Scan the listing below. Report each line that includes "agent".
(Input records begins)
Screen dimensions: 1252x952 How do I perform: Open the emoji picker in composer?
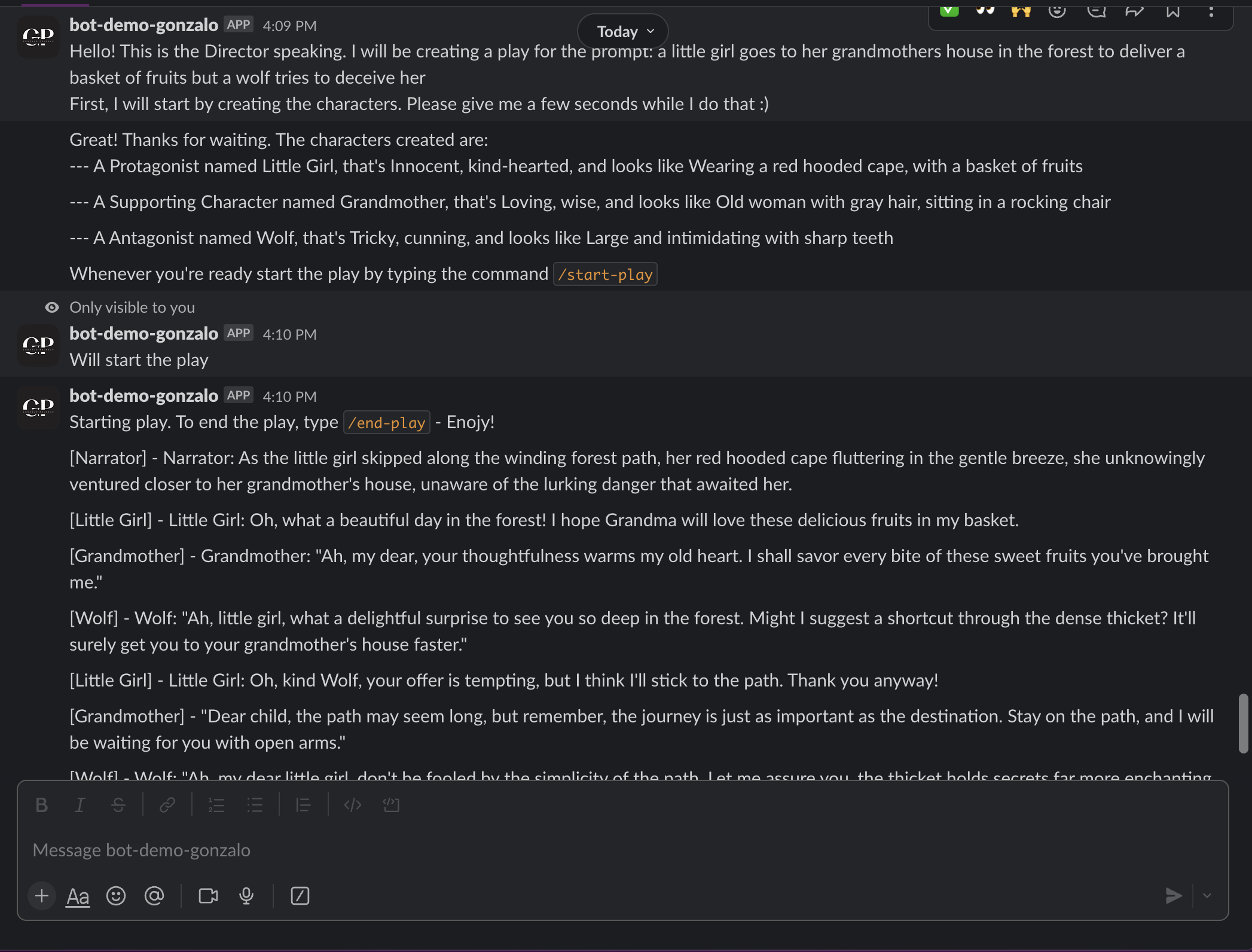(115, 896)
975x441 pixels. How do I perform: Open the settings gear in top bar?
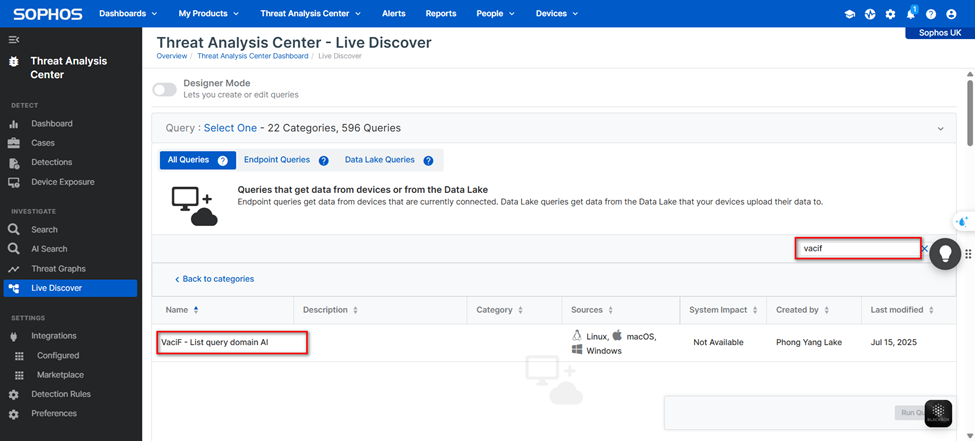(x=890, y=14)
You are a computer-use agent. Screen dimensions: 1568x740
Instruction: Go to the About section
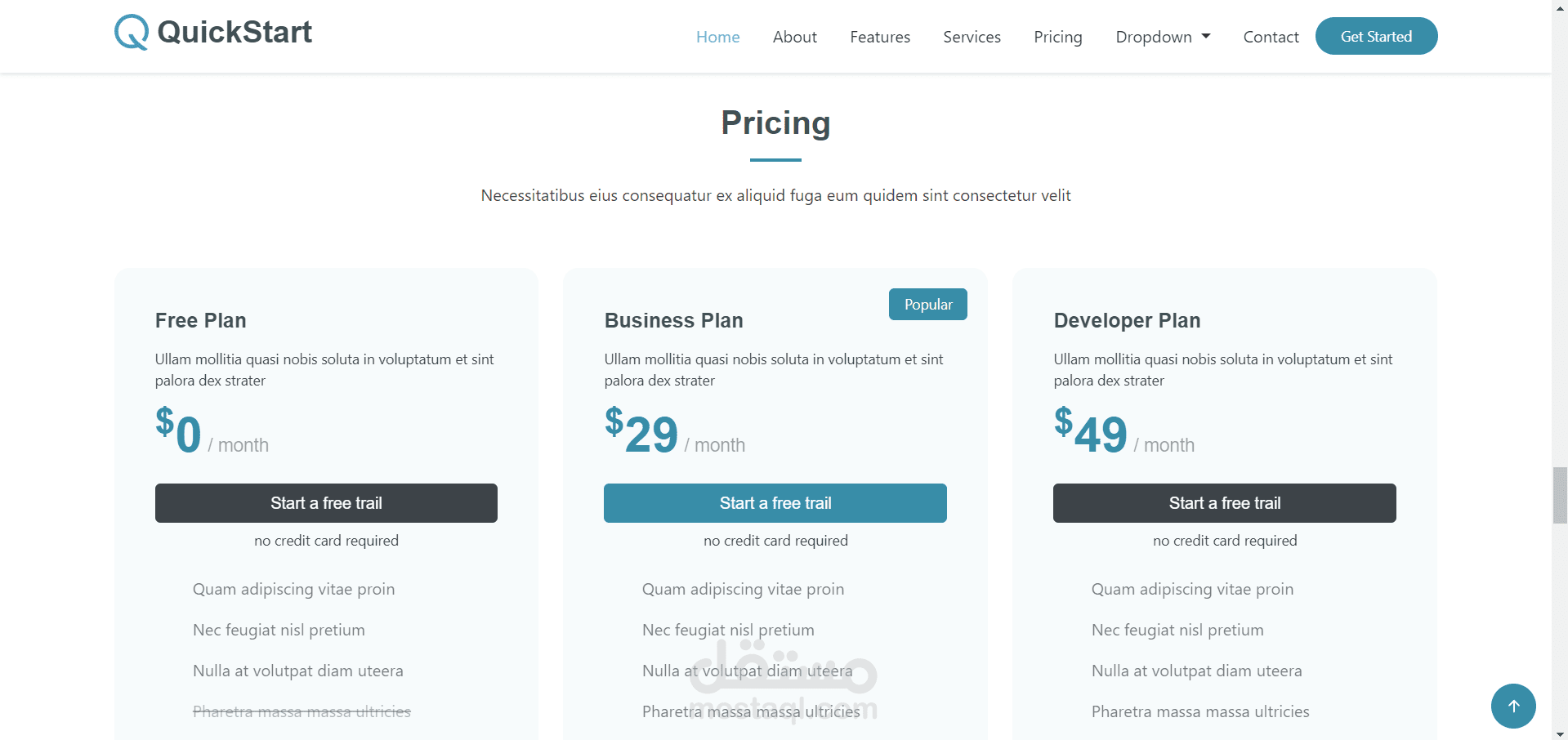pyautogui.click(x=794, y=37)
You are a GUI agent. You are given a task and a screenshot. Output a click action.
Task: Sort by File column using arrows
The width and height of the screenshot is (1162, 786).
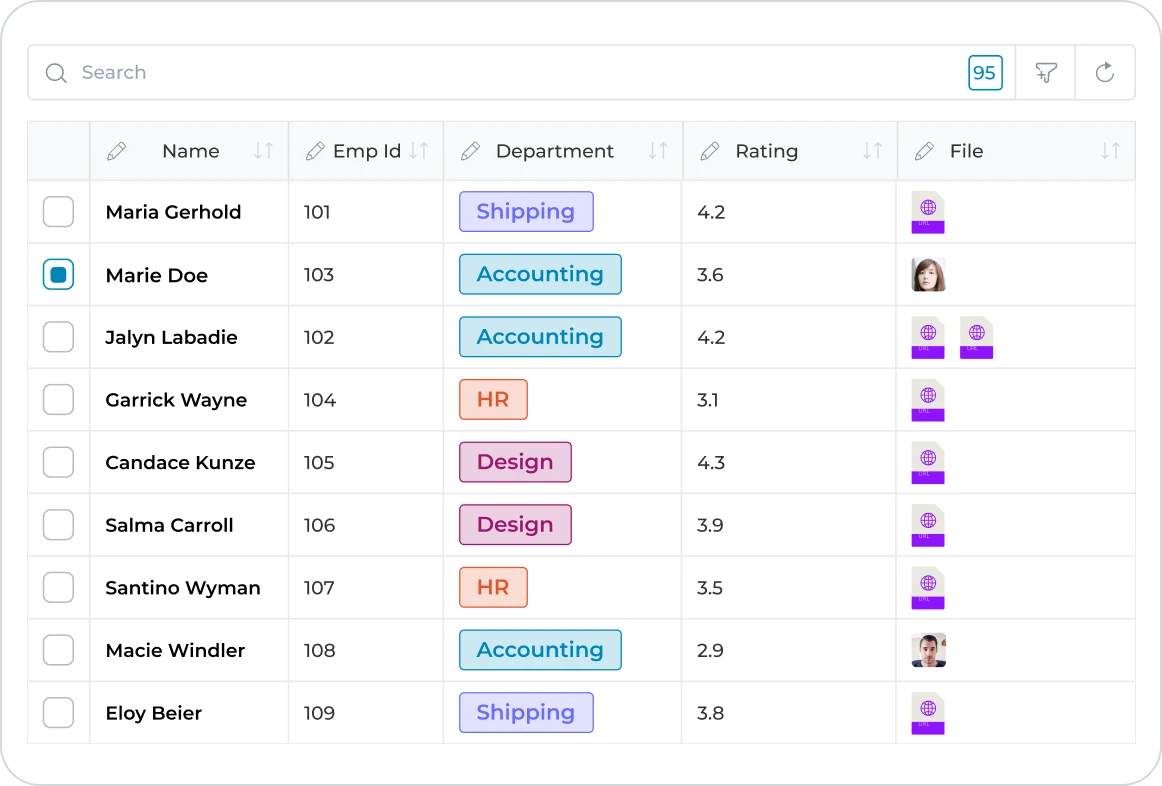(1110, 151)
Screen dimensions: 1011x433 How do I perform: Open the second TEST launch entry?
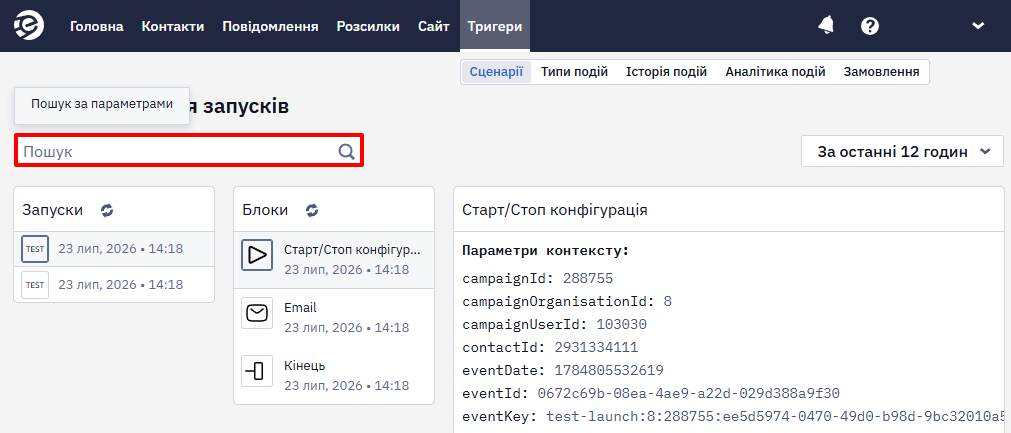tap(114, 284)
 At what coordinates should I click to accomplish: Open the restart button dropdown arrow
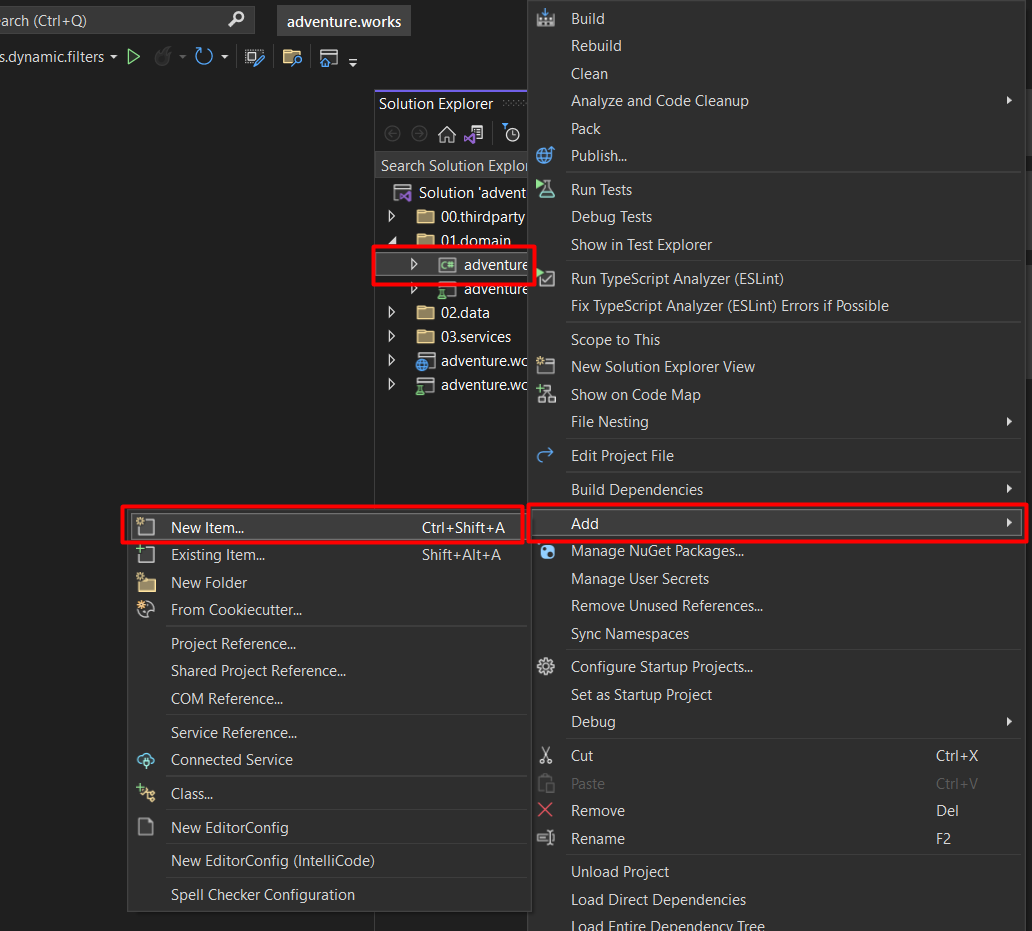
(Input records ends)
◆ **Response below**
You are a computer-use agent. Screen dimensions: 1568x740
You are a GUI agent. You are given a task and a screenshot. Output a click action.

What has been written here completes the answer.